Although one specialist referred a higher number of patients, both specialists made an appropriate number of referrals: 93% and 94% of patients referred by clinicians 1 and 2, respectively, had treatment successfully completed. Table 3 gives the number of patients referred for conservative treatment and extractions, extractions alone and conservative treatment alone. Treatment was less successful when extractions were involved. Despite treatment being deemed unsuccessful for 13 patients, successful conservative treatment meant that a shorter time under GA was required for the remaining extractions, which is thought to be safer.18,19
Increasing Frankl behaviour rating score resulted in a higher percentage of successfully treated patients (Table 4).
Conclusion
This audit shows that treatment under IHS is a very successful method for treatment of paediatric patients with decay. The 181 patients who were treated with IHS alone avoided GA entirely. Other points that can be concluded from this review include that the Frankl behaviour scale is useful in identifying patients who may be able to cope with treatment under IHS and that specialists appropriately refer patients to the therapist for treatment under IHS.
Of the successfully treated patients, 94% exceeded the standard of at least 90% of patients referred to the dental therapist for inhalation sedation be treated successfully.

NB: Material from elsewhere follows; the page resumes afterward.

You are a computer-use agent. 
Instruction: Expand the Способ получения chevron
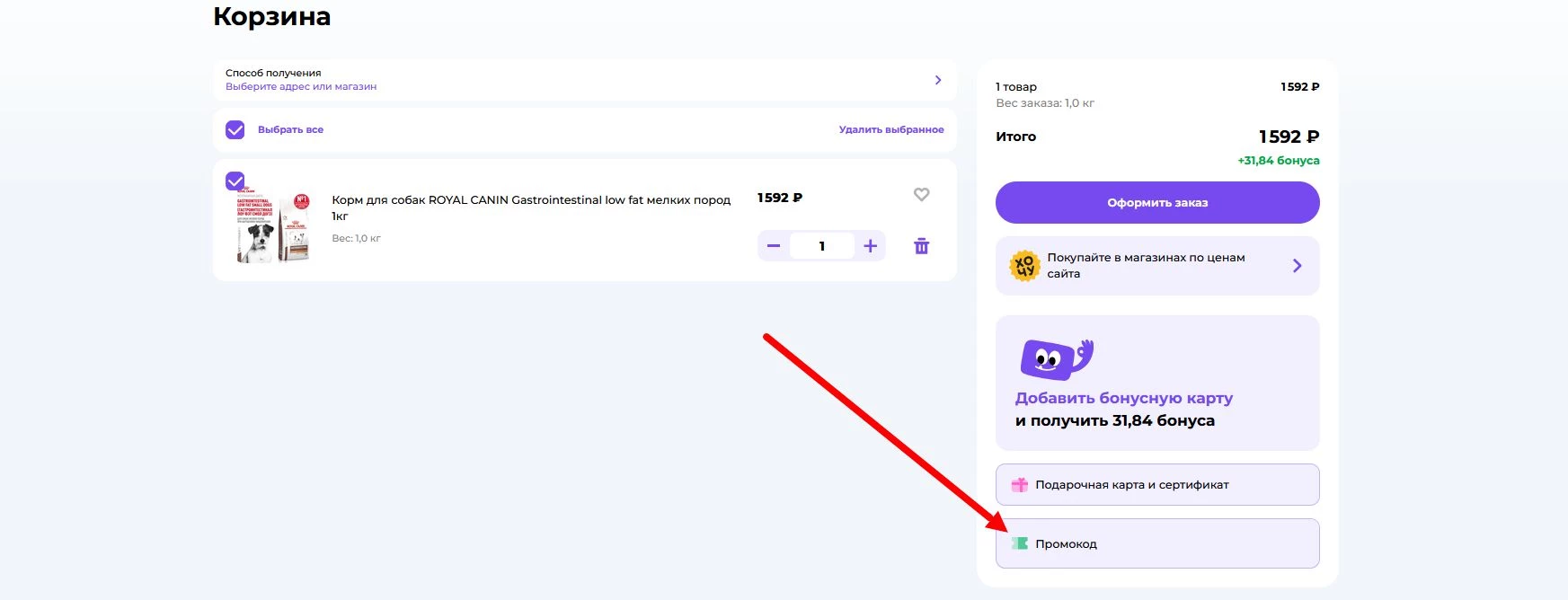(938, 80)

This level of success is similar to dentists' success rates of treatment using IHS in paediatric dentistry.13,14,15,16,17
The success of therapists treating appropriate paediatric patients with IHS would help reduce pressure on GA waiting lists. As well as being a safer treatment option, it also allows successful conservative treatment to be completed, reducing the number of necessary extractions, which is beneficial for patients' future health and wellbeing. It is, however, integral that realistic treatment planning is carried out, as there was an increase in failure rates when the treatment plan included extraction. The one patient who did not attend to complete treatment, had extractions carried out at the last appointment they attended.